WHAT IS REQUIRED
Convert the entries from the line containing "How do I perform: Open" through the line containing "668x545 pixels. pyautogui.click(x=333, y=79)" into a JSON list of strings, one string per line, omitting blank lines. Leave the pictures out of the answer.

Page and screen pointing data:
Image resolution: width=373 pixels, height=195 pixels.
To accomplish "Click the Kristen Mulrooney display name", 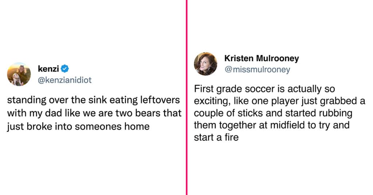I will [x=262, y=58].
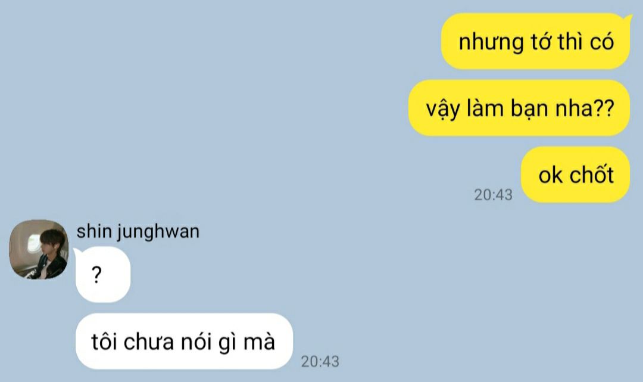The width and height of the screenshot is (643, 382).
Task: Click the word 'có' in the top bubble
Action: click(601, 42)
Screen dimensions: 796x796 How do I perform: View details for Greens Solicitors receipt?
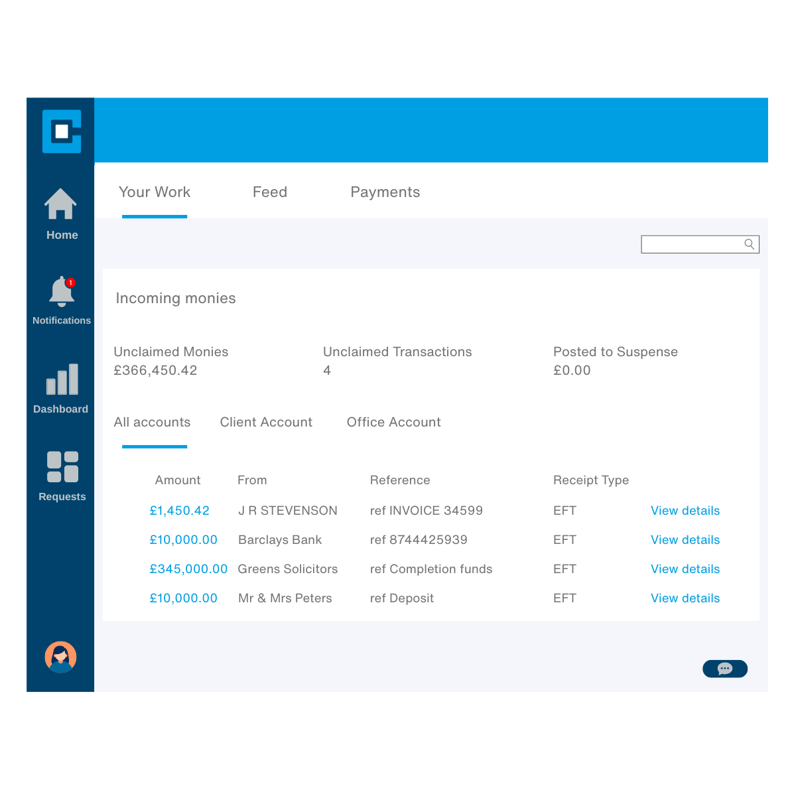[x=685, y=569]
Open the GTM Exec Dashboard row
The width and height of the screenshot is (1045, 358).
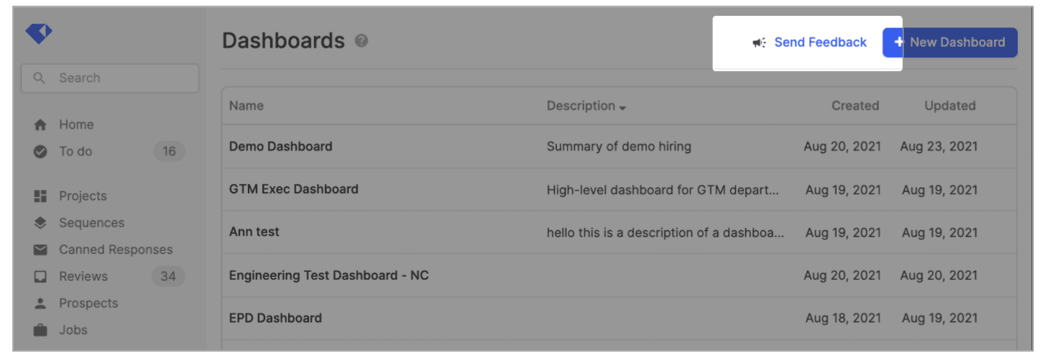293,189
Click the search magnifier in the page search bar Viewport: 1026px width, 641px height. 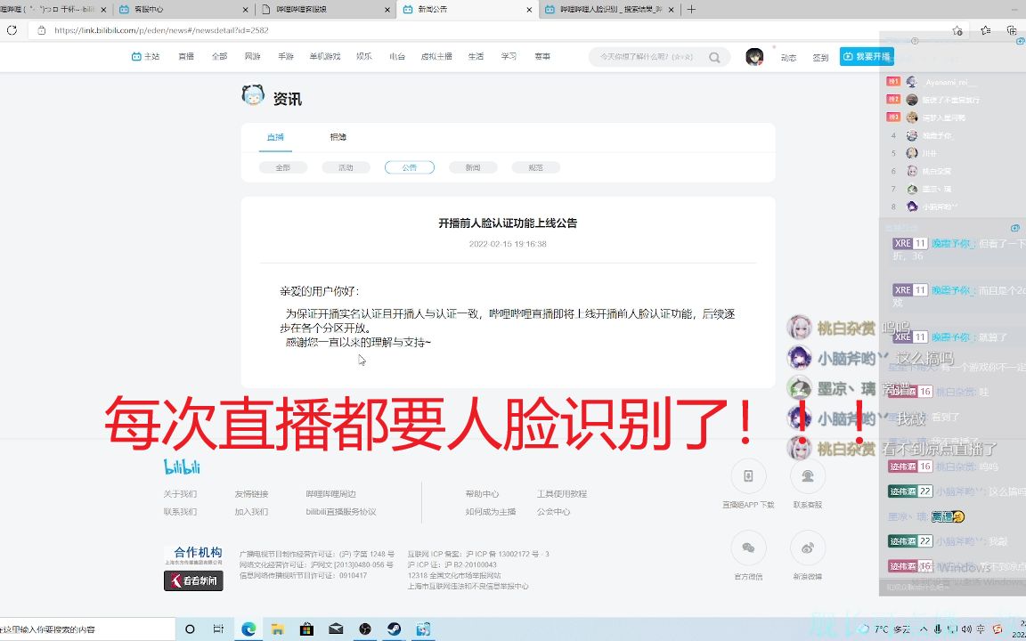pyautogui.click(x=714, y=56)
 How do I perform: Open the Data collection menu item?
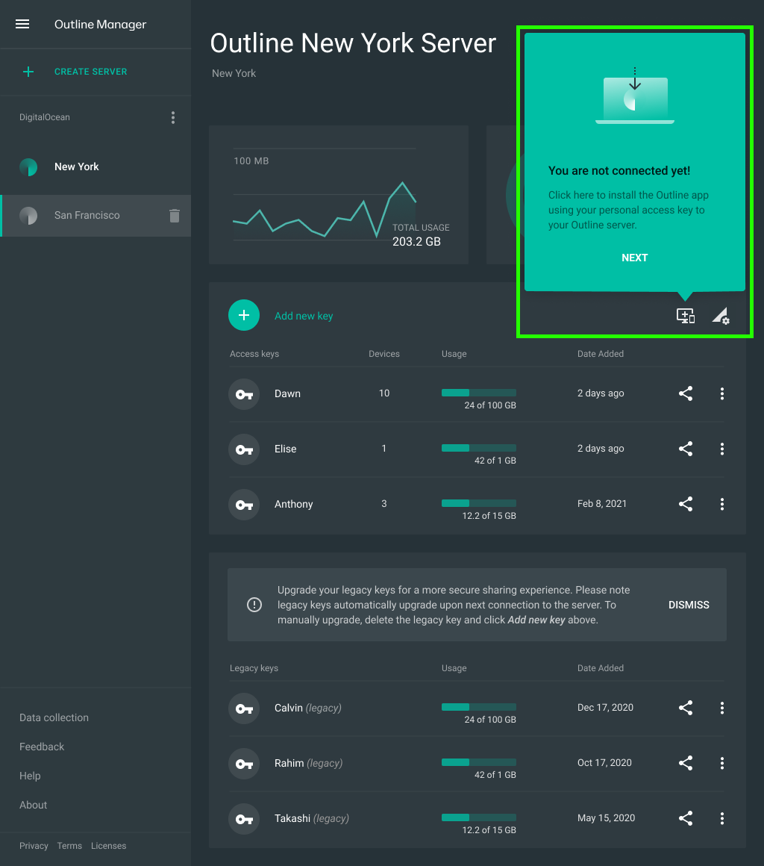(x=54, y=717)
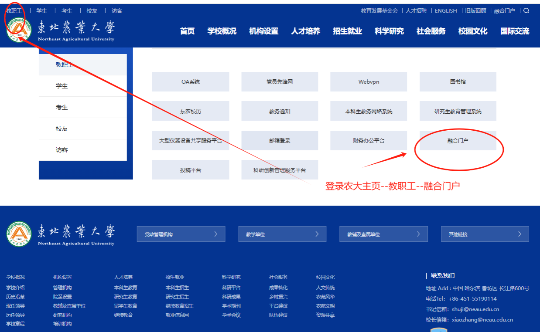The image size is (540, 332).
Task: Expand the 教学单位 dropdown
Action: 282,234
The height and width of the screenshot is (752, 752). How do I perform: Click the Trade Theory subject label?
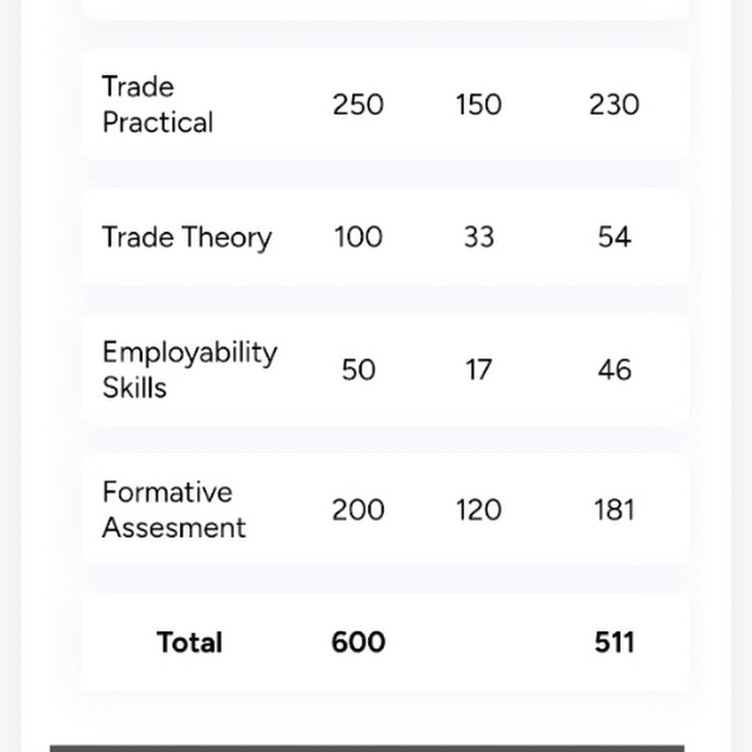[x=186, y=237]
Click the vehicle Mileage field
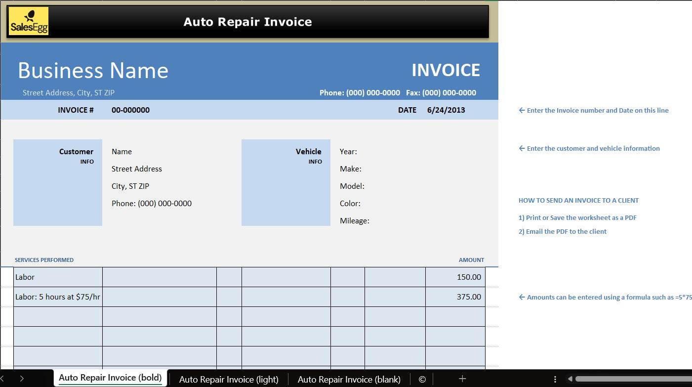The image size is (692, 387). (x=355, y=221)
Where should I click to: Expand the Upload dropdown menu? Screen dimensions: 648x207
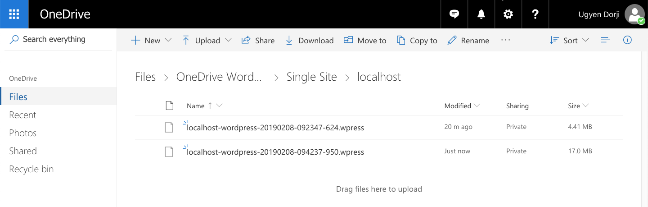[x=207, y=40]
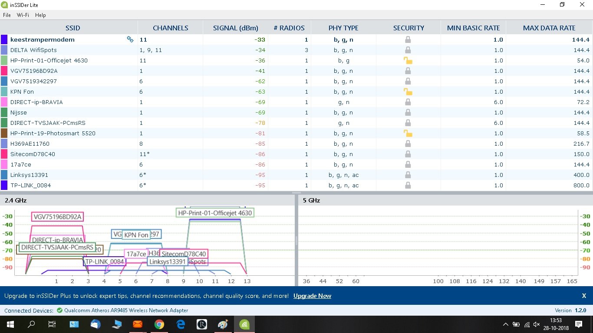Open the Wi-Fi menu

click(23, 15)
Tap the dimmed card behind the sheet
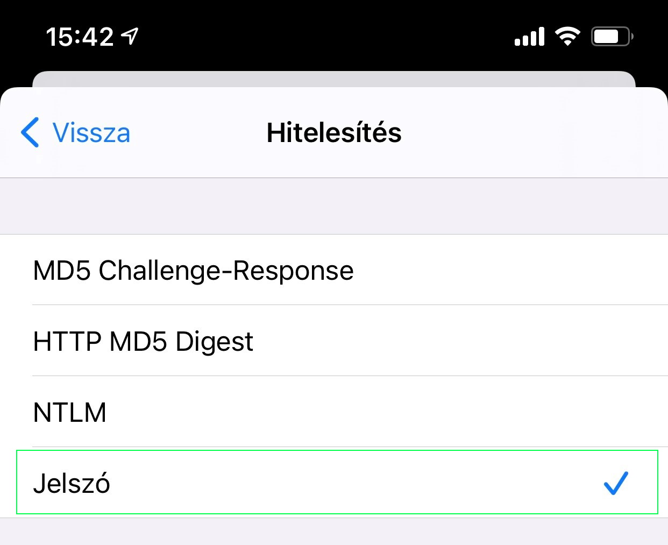668x545 pixels. pyautogui.click(x=333, y=79)
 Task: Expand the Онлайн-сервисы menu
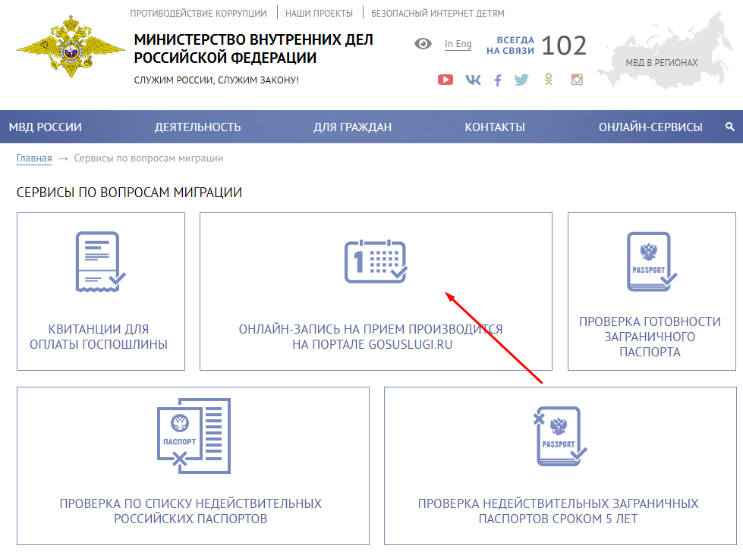pos(650,127)
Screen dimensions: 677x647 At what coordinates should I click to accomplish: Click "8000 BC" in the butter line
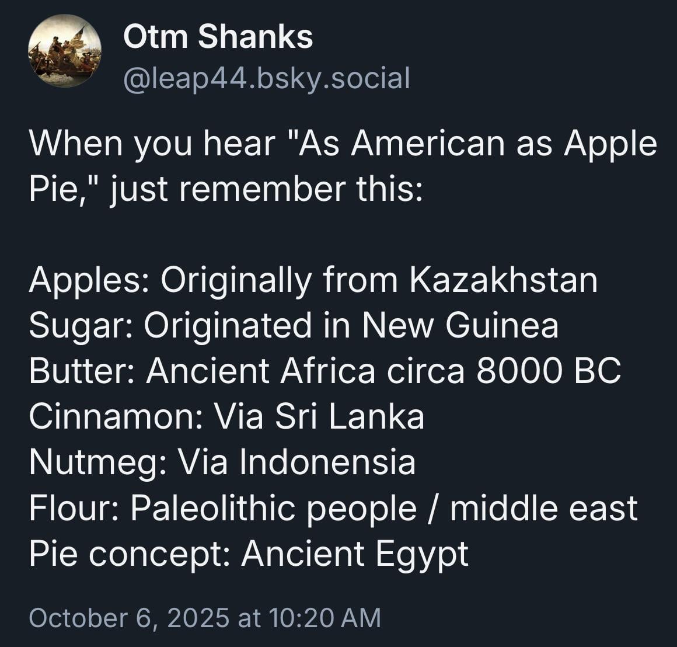(x=549, y=371)
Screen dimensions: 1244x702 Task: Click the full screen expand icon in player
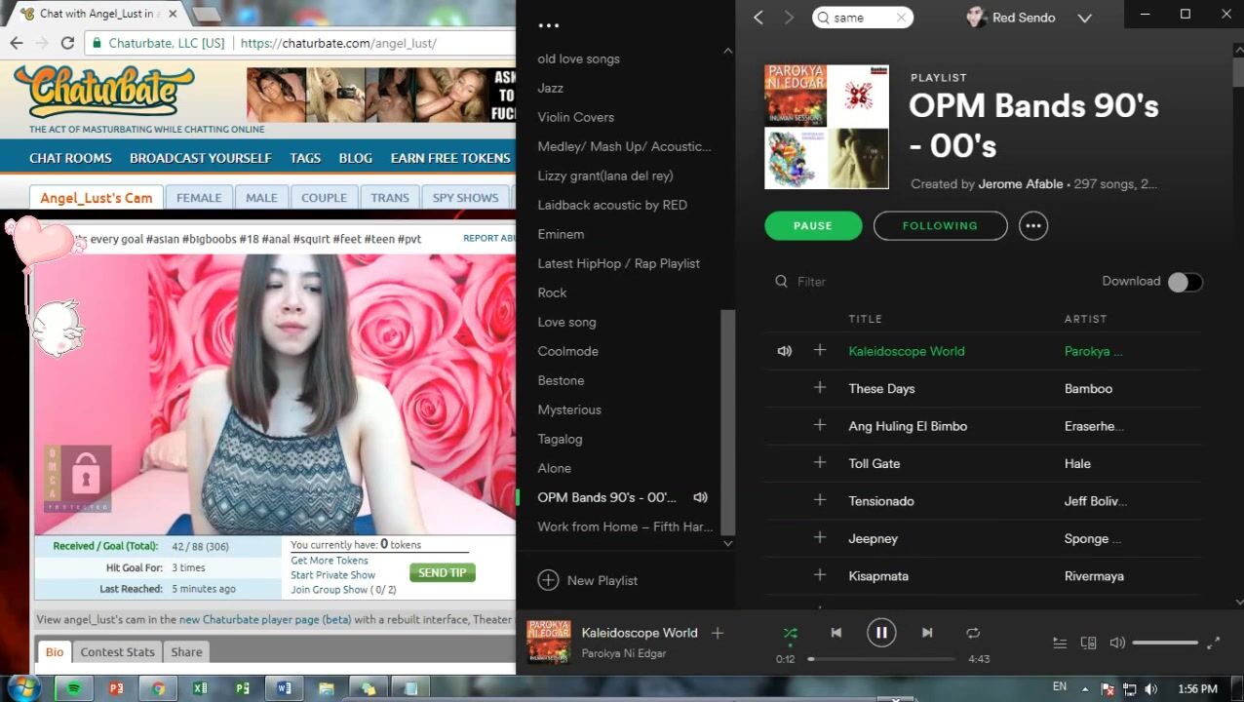coord(1213,643)
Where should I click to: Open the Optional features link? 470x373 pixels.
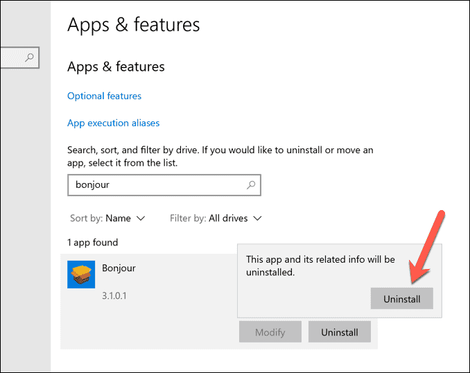coord(104,96)

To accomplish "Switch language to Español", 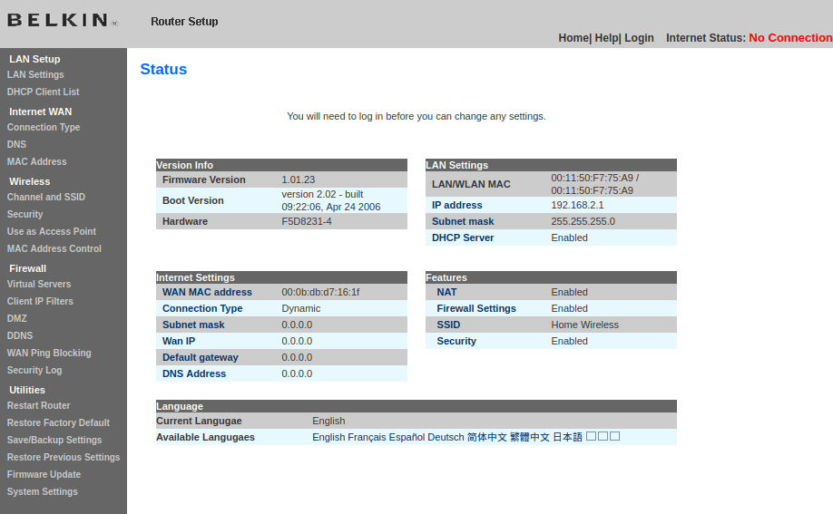I will coord(407,437).
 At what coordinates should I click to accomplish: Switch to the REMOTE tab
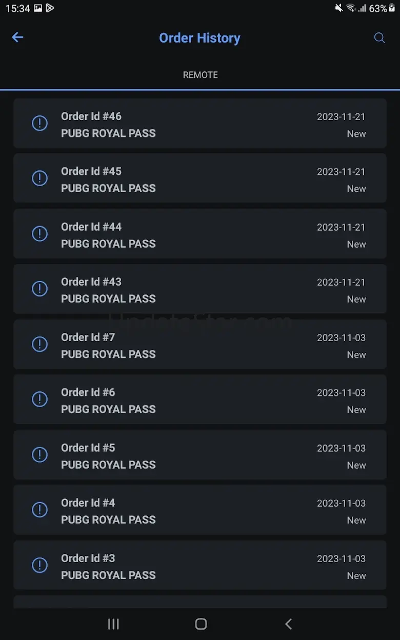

FINAL RESULT
[
  " How do I perform: Open the Data collection menu item?",
  "(x=54, y=717)",
  "The image size is (540, 332).",
  "Task: Expand the 教学单位 dropdown",
  "Action: 282,234",
  "The height and width of the screenshot is (752, 752). How do I perform: Click the Trade Theory subject label?",
  "[x=186, y=237]",
  "Click the vehicle Mileage field",
  "The image size is (692, 387). (x=355, y=221)",
  "Where should I click to: Expand the Upload dropdown menu? Screen dimensions: 648x207",
  "[x=207, y=40]",
  "Open the Wi-Fi menu",
  "click(23, 15)",
  "Tap the dimmed card behind the sheet",
  "668x545 pixels. pyautogui.click(x=333, y=79)"
]